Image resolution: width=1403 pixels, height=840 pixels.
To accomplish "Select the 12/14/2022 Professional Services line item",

|---|

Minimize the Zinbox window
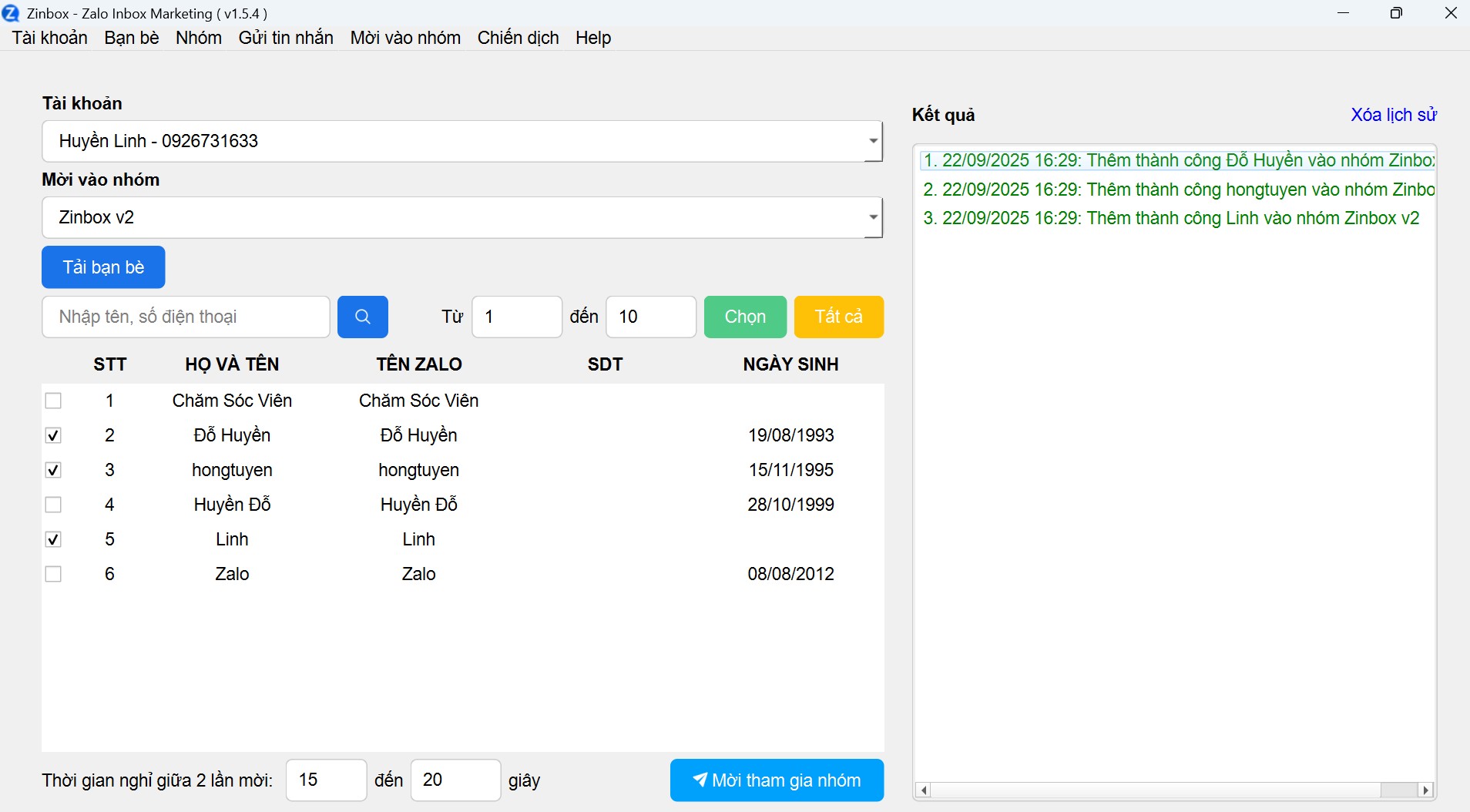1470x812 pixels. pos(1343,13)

|---|

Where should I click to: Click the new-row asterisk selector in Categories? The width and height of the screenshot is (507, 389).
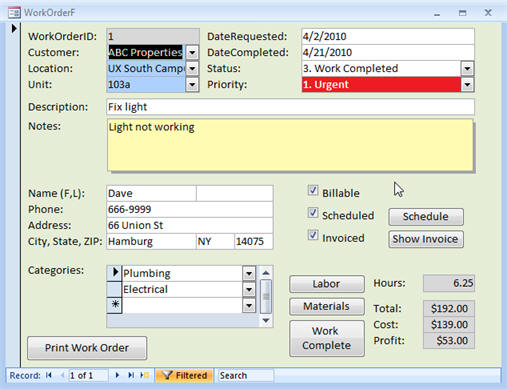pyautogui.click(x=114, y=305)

|---|

## [WHAT TO PRODUCE]
Please copy the rows from the line containing "Where should I" through the line containing "pyautogui.click(x=114, y=305)", both included, and leave the pictures out of your answer.

## [COMPLETE OUTPUT]
Where should I click to: Click the new-row asterisk selector in Categories? The width and height of the screenshot is (507, 389).
pyautogui.click(x=114, y=305)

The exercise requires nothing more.